• _Consignes de l'exercice_
Reprenez, s'il vous plaît, le texte sur l'incarnation ci-dessous et rédigez la suite à partir de sa dernière phrase.

• _Texte fourni_
________________________

Célébrations de l'incarnation


La déshumanisation  est indolore. Nous conversons tous les jours avec des robots sans en souffrir le moins du monde. On nous annonce l’utérus artificiel pour demain, nous déclarons sur un ton joyeux qu'on n’arrête pas le progrès. Il en résulte un refroidissement de la planète humaine plus incontestable que le réchauffement de la planète physique. Déjà en 1984, dans Les modernes, Jean-Paul Aron diagnostiquait une glaciation des cultures.

Ces derniers temps notre premier souci a été d’attirer l’attention de nos lecteurs sur les causes du refroidissement, notamment sur la montée du formalisme et de la désincarnation. Aujourd’hui, à l’occasion de Noël, nous voulons évoquer les hautes incarnations qui nous ont servi de critères pour dénoncer ces excès de formalisme et de désincarnation que nous avons appelés emmachination.

Nous avons invité quelques-uns de nos amis à repérer , en justifiant leur choix, parmi les êtres humains et parmi les œuvres d’art les meilleurs exemples de cette incarnation achevée qui constitue la vie, la vie comme qualité.

Et verbum caro factus est…et incarnatus est. Dieu s’est fait chair…Il s’est incarné. Telle est l’Incarnation pour le croyant chrétien. L’incroyant peut y voir la présence du divin dans un homme appelé Jésus ou Bouddha. Je prends ici le mot divin dans le sens qu'on lui donne quand on appelle Marc-Aurèle le divin Marc.

________________________

• _Extraits de données_
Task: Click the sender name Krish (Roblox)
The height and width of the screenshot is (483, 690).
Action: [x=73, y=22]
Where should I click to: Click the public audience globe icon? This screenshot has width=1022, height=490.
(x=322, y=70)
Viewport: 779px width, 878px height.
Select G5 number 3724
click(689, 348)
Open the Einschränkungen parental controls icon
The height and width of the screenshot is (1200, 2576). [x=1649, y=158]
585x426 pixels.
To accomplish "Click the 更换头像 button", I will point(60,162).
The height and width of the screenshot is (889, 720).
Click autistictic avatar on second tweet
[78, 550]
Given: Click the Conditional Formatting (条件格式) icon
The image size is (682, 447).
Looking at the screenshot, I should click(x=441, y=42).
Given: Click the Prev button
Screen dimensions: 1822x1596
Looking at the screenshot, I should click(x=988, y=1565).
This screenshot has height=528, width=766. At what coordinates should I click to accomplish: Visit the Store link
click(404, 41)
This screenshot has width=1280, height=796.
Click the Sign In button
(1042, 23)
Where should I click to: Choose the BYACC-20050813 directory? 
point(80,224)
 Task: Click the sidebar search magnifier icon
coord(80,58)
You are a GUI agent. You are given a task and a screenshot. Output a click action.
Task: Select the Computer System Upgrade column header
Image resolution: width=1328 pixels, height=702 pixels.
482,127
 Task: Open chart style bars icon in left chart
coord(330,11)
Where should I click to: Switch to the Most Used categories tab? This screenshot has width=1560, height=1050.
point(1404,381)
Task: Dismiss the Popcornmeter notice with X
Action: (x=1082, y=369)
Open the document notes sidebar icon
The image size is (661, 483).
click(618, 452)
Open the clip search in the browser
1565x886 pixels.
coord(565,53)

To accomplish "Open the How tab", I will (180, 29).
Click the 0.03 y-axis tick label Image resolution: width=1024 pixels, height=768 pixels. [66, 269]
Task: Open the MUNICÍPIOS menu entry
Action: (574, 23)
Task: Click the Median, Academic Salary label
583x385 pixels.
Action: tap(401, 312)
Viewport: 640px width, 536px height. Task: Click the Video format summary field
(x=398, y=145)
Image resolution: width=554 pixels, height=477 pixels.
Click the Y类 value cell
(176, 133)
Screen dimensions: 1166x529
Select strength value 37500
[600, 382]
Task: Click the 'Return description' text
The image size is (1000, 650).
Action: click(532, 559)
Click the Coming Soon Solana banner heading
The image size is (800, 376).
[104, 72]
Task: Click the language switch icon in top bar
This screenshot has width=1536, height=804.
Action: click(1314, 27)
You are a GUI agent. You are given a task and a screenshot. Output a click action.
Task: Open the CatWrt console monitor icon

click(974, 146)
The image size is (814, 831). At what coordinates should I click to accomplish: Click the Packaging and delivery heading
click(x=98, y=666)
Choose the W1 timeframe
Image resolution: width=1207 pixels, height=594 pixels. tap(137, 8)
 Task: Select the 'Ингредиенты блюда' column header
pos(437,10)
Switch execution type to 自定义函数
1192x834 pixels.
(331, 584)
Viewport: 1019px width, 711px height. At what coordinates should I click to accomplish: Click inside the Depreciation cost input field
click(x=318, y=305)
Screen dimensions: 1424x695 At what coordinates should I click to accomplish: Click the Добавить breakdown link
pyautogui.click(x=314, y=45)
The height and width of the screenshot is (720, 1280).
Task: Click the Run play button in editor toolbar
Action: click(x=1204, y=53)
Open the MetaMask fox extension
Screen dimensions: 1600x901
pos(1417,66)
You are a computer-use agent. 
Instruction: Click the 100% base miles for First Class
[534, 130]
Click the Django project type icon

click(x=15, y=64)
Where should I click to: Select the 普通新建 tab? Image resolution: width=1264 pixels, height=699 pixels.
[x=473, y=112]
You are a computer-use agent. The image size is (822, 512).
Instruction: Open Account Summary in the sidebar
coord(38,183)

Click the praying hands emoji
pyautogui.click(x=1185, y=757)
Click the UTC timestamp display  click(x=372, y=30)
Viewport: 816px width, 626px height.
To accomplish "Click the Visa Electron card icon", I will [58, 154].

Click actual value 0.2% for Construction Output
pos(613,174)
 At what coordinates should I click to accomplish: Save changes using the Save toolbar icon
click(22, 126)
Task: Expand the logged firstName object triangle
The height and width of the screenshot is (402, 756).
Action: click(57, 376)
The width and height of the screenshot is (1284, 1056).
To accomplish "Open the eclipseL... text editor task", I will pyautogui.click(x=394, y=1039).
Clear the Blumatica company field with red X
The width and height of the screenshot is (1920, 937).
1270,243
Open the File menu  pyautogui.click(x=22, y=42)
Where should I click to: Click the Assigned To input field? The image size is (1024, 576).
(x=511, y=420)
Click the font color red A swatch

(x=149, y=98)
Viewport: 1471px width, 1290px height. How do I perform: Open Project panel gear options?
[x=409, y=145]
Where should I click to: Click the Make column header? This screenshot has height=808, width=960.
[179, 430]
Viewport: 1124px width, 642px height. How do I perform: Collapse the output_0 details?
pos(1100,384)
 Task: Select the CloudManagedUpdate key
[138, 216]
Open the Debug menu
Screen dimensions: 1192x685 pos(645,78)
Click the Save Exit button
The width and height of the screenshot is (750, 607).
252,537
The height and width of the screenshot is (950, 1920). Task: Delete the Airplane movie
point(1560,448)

________________________

• _Réponse au problème_
On peut par analogie appliquer l’idée d’incarnation à la personne humaine ordinaire et aux œuvres d’art. Elle suppose deux termes, l’âme et le corps, l’esprit et la matière, selon qu’elle s’applique à une personne ou à une œuvre d’art. Elle est une dualité surmontée. Contrairement au premier sens que l’on peut être tenté de donner au mot, l’incarnation n’est pas une augmentation de la chair ou de la matière, elle est une spiritualisation de l’une et de l’autre. Des personnes aussi ascétiques que Simone Weil ou saint François peuvent être aussi incarnées qu'un bon vivant comme Chesterton. De la même manière, le chant grégorien peut être aussi incarné que le blues. L’essentiel est que dans tous les cas, par analogie avec le sang qui irrigue les vaisseaux capillaires, l’esprit pénètre jusque dans les ultimes replis de la chair ou de la matière.

C’est la vie, la vie comme qualité que nous évoquons par là. Cette qualité se mesure à l’incarnation. Dans le style vivant, comme dans la personne possédant la vie comme qualité l’esprit prête sa lumière aux mots et la chair leur prête sa couleur.  (Évitons de confondre la vie comme qualité avec cet indicateur appelé qualité de vie qui désigne une maison bien équipée et située à proximité d’une école, d’un hôpital et d’une station de police.)